5. Practice over perfection
Every blog post, email, video, landing page, is all practice. No one’s grading you. The only way to get good is to keep showing up when it’s not good yet.
As Robert Louis Stevenson said;
“Don't judge each day by the harvest you reap but by the seeds that you plant”
My Messy Stage Never Really Ended (And That’s OK)
I used to think there’d be a point where it all clicked.
Where I’d finally feel like I knew what I was doing, everything would be smooth, easy, and effortless, and my nerves would go away, the launches would be seamless, and I’d never stuff anything up again.
Still waiting.
The truth is, every new chapter brings its own version of the messy stage.
Starting a podcast? Back to fumbling with audio software.
Launching a new brand? Cue the self-doubt all over again.
Hosting a webinar after years away? Suddenly forgetting how Zoom works.
You might get faster at recovering, or be more forgiving with yourself and less thrown off when things go sideways.
But the awkwardness never disappears completely. Not if you’re still growing, doing new things, and being brave enough to keep stretching.
The difference for me now is, I expect the mess.
I know I’ll say the wrong thing.
I know I’ll forget a step or change direction halfway through.
I know I’ll launch things that don’t quite land, and write posts that feel a bit… meh.
But that no longer stops me.
Because I know that staying in the game and continuing to show up through all the uncomfortable moments, is what builds something meaningful.
What Will You Begin (Badly) This Week?
If you’re standing at the edge of something right now. A business idea, a newsletter, a course, a side hustle, a new chapter, and you’re hesitating because it doesn’t feel ready yet, the good news is:
It’s not meant to feel ready.
It’s meant to feel awkward, clunky, exposing.

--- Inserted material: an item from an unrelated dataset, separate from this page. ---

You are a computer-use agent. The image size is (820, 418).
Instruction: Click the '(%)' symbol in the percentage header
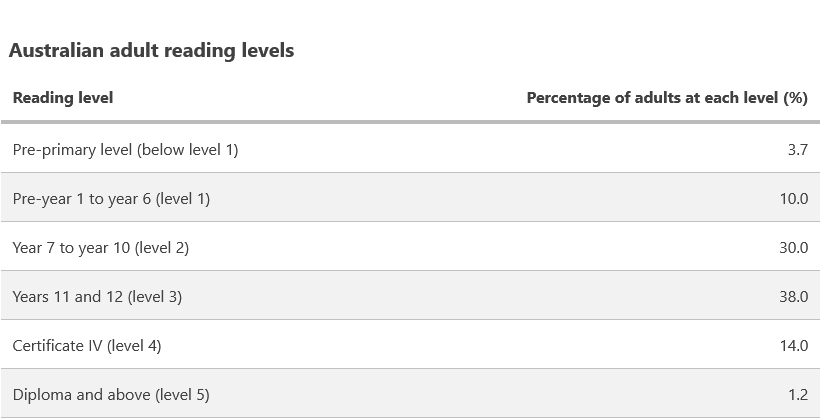pos(795,98)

You’re meant to question yourself a bit.
You’re meant to look back in six months and wince at the version you’re about to put out into the world.
That’s what beginning looks like.
So the question isn’t, “How do I make it perfect?”
It’s, “Am I willing to begin before I feel ready?”
Because the messy stage never really goes away. You become more practiced and more resilient, but each step forward brings new challenges, and so it goes on.
“Don't wish it was easier wish you were better. Don't wish for less problems wish for more skills. Don't wish for less challenge wish for more wisdom”
Jim Rohn
So take action today, even if you’re unsure, even if you feel it’s not good enough.
Publish the post.
Outline the offer.
Send the email.
Record the first video.
Say it out loud.
The goal isn’t to be brilliant. The goal is to be in motion.
That might mean showing up to your first webinar and not knowing how to turn it off. It might mean fumbling with tech, second-guessing your content, or launching something that falls completely flat.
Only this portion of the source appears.